**WRITTEN EXERCISE:** Lay out the data below as a numbered list, one line per entry, and drop any blank lines. Leave out the pictures.
** start STORED DATA **
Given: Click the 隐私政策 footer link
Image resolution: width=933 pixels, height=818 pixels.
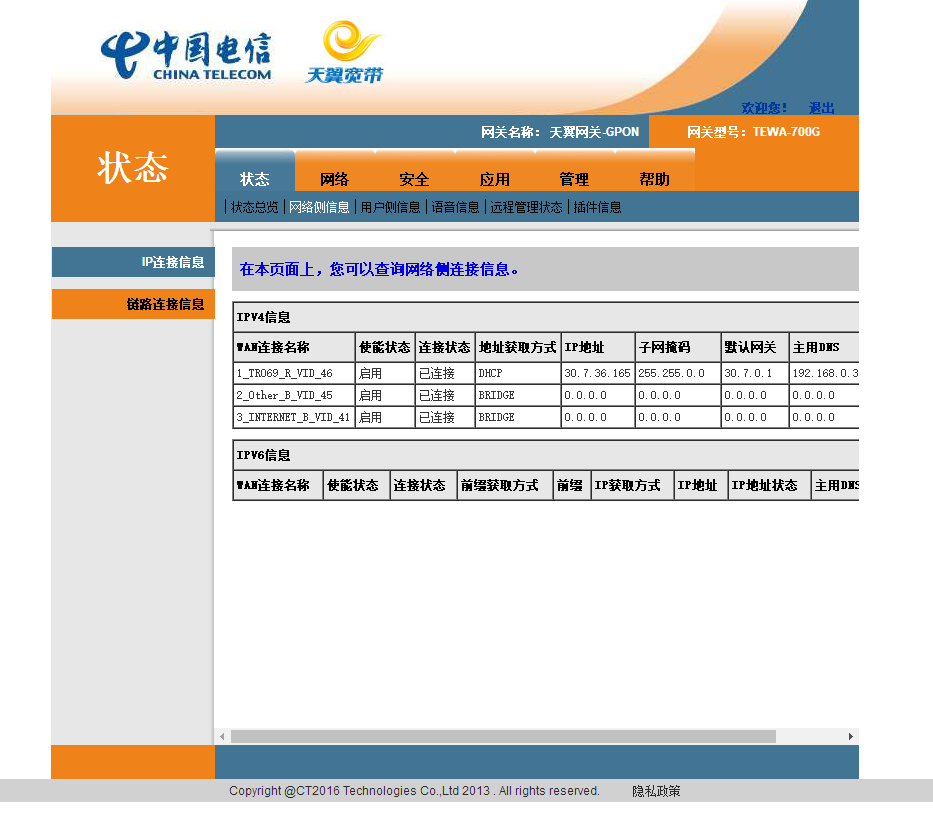Looking at the screenshot, I should (656, 791).
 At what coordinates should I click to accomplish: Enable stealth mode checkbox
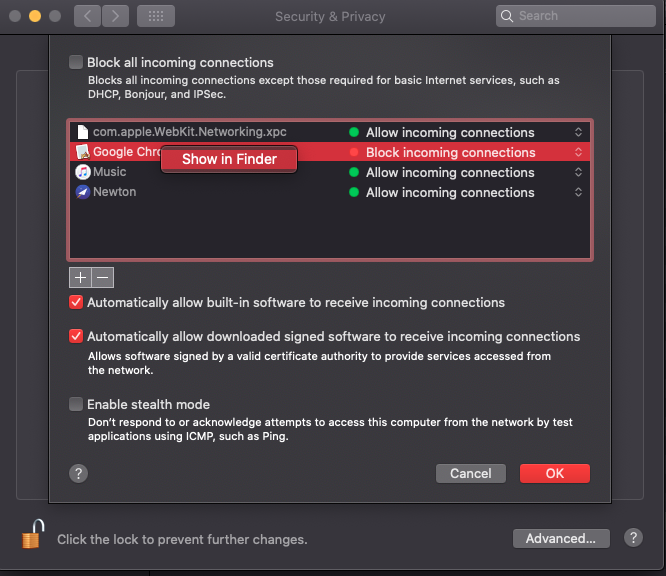(x=76, y=404)
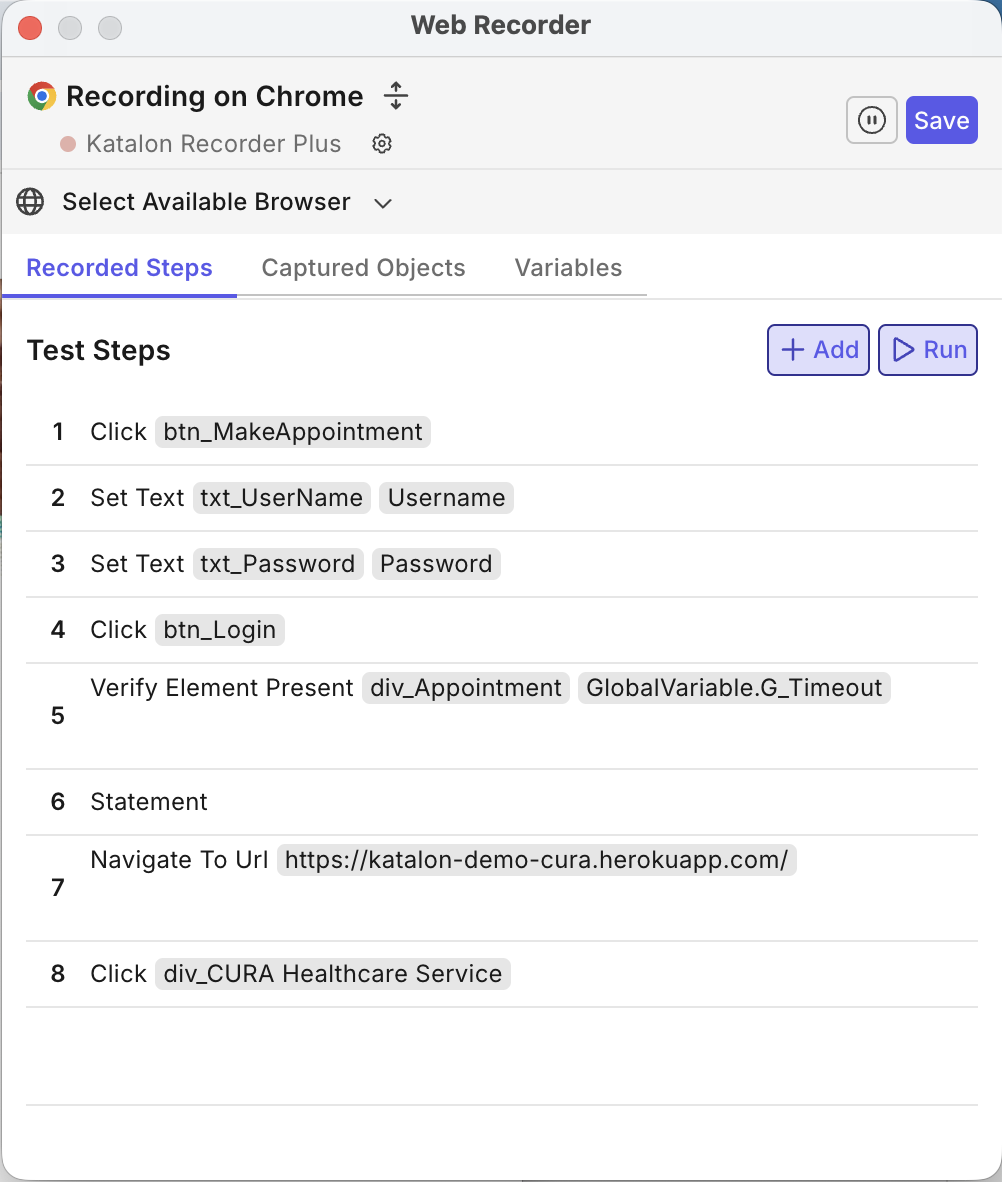The image size is (1002, 1182).
Task: Switch to the Captured Objects tab
Action: [363, 267]
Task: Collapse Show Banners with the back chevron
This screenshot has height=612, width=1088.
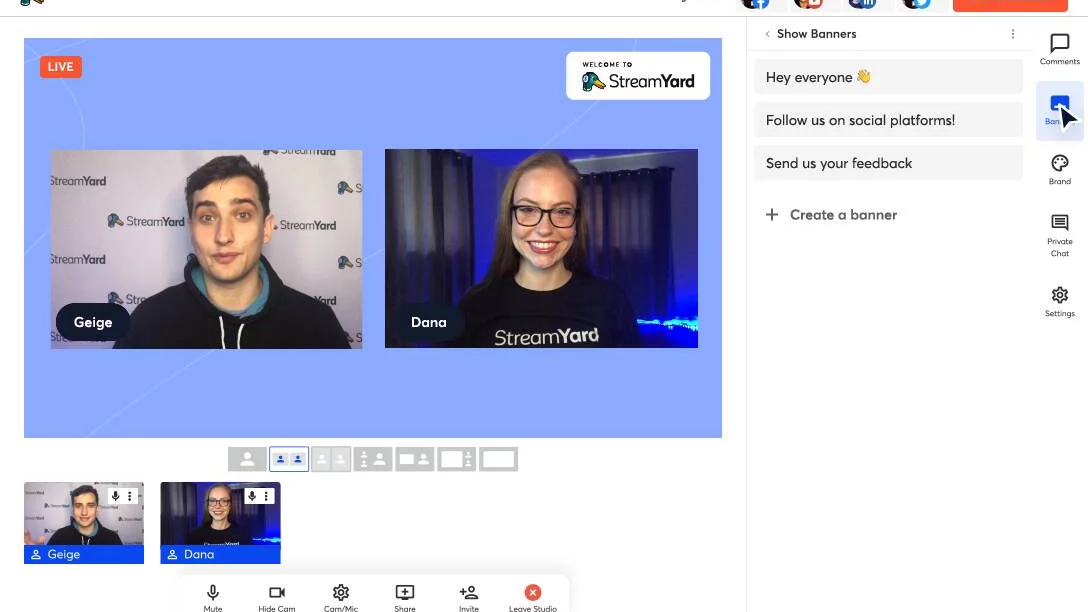Action: pos(767,34)
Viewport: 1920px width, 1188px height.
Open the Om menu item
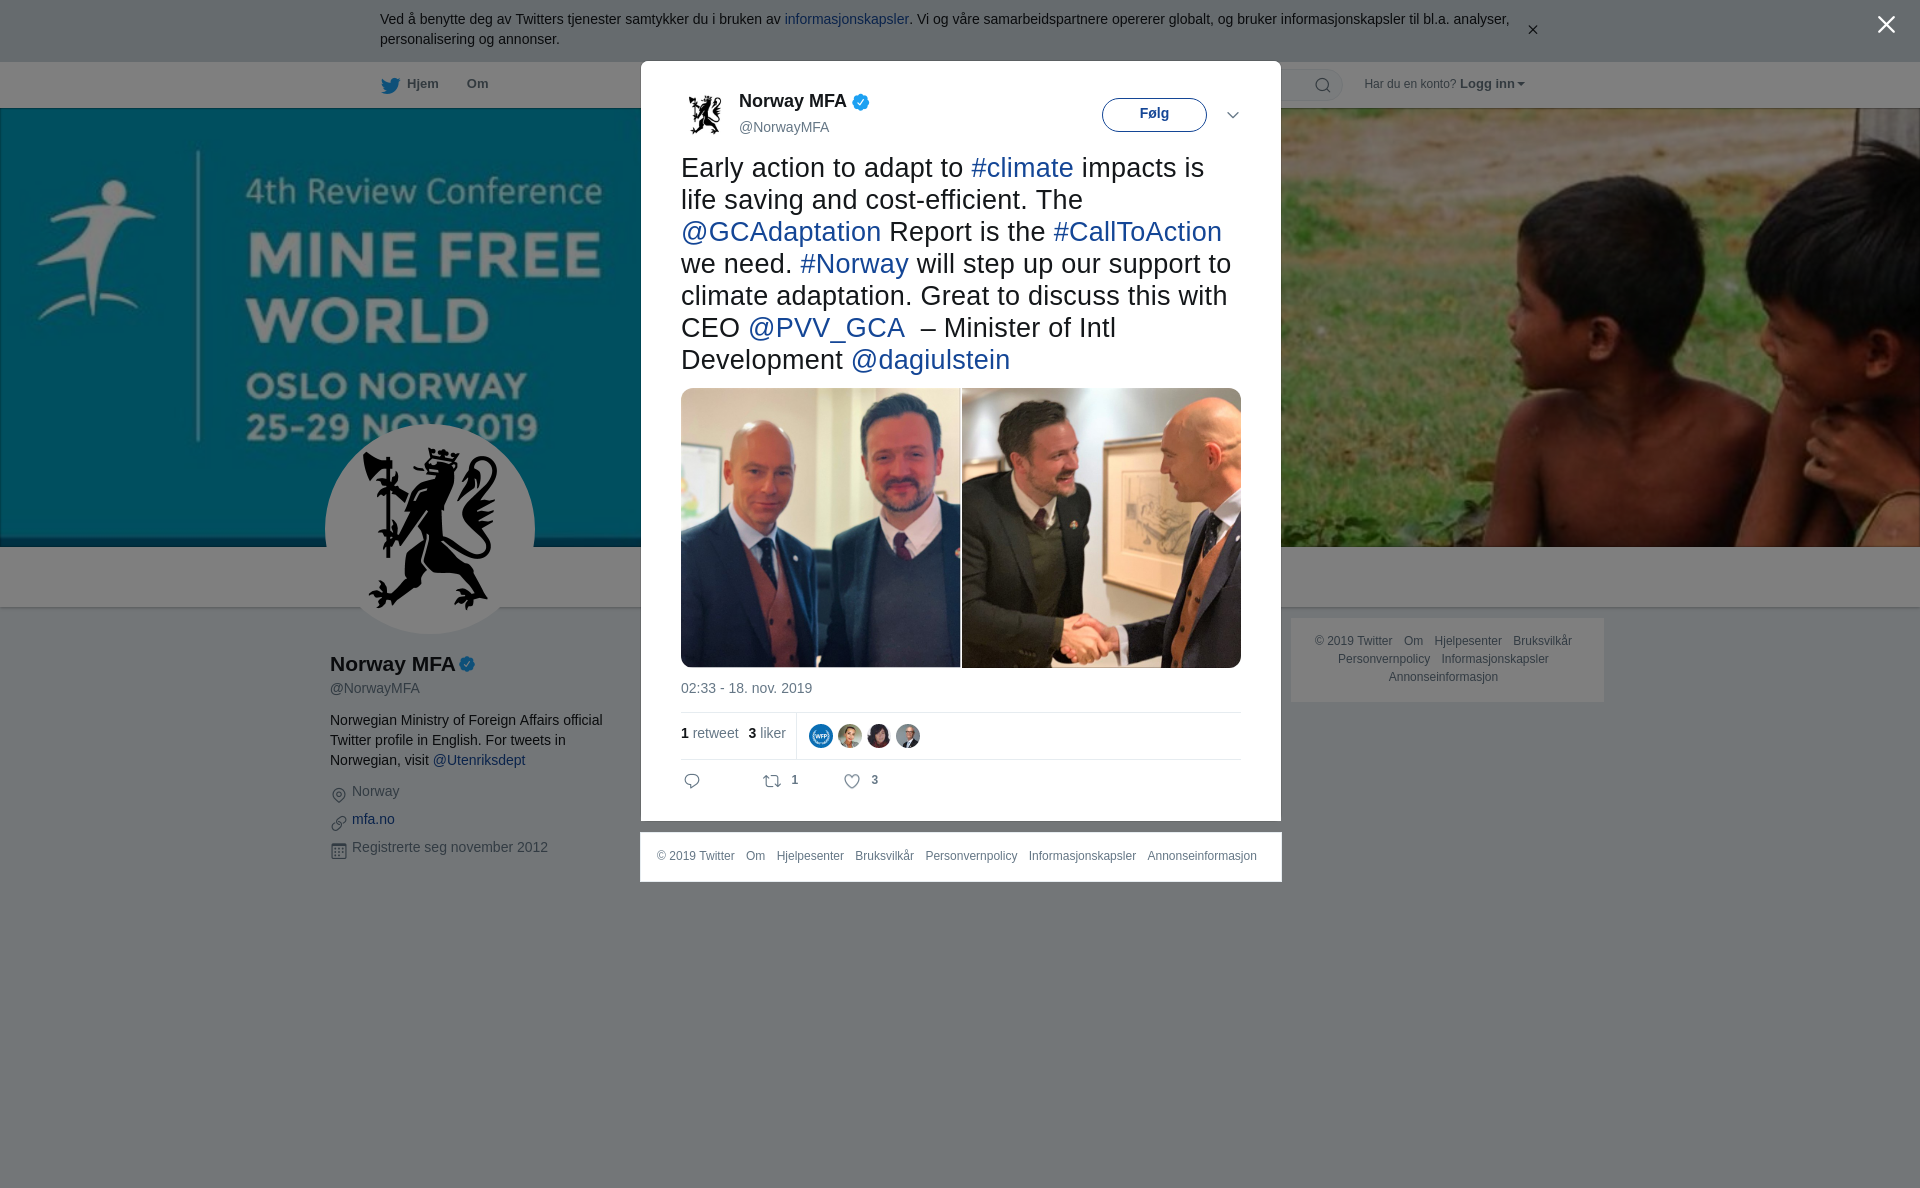coord(478,84)
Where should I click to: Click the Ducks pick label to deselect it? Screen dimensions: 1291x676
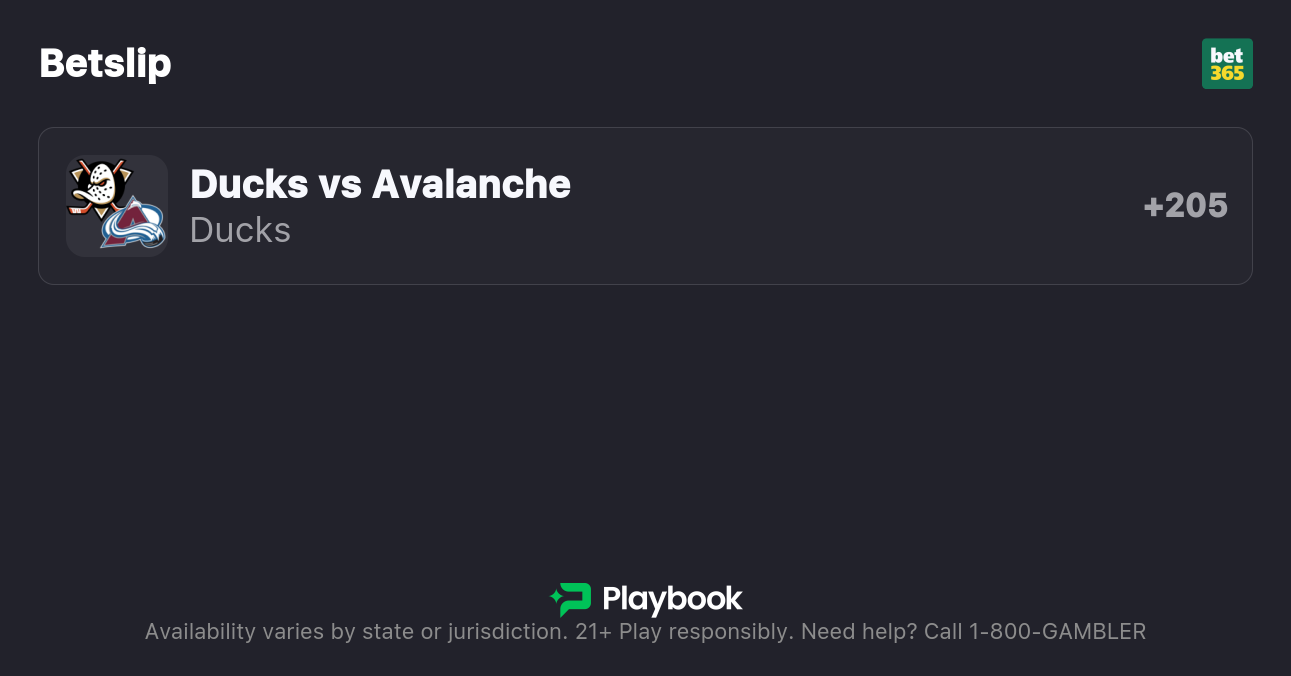coord(240,230)
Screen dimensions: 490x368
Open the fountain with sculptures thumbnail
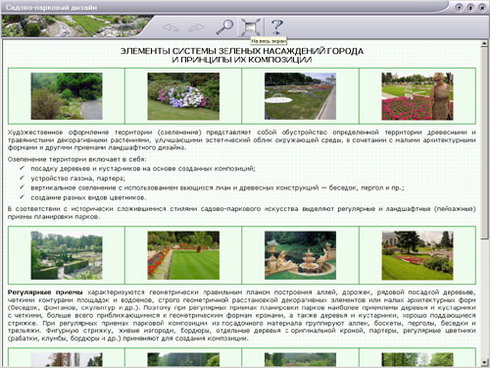[x=300, y=255]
** end STORED DATA **
**ANSWER BELOW:**
1. Given: Click the 隐私政策 footer link
2. Image resolution: width=933 pixels, height=818 pixels.
3. Looking at the screenshot, I should (656, 791).
4.  At what coordinates should I click to accomplish: Enable stealth mode checkbox
5. (x=76, y=404)
6. The image size is (1002, 1182).
7. Task: Switch to the Captured Objects tab
8. Action: [363, 267]
9. Task: Collapse Show Banners with the back chevron
10. This screenshot has height=612, width=1088.
11. Action: pos(767,34)
12. Viewport: 1920px width, 1188px height.
13. Open the Om menu item
14. coord(478,84)
15. Where should I click to: Click the Ducks pick label to deselect it? Screen dimensions: 1291x676
16. coord(240,230)
17. Screen dimensions: 490x368
18. Open the fountain with sculptures thumbnail
19. [x=300, y=255]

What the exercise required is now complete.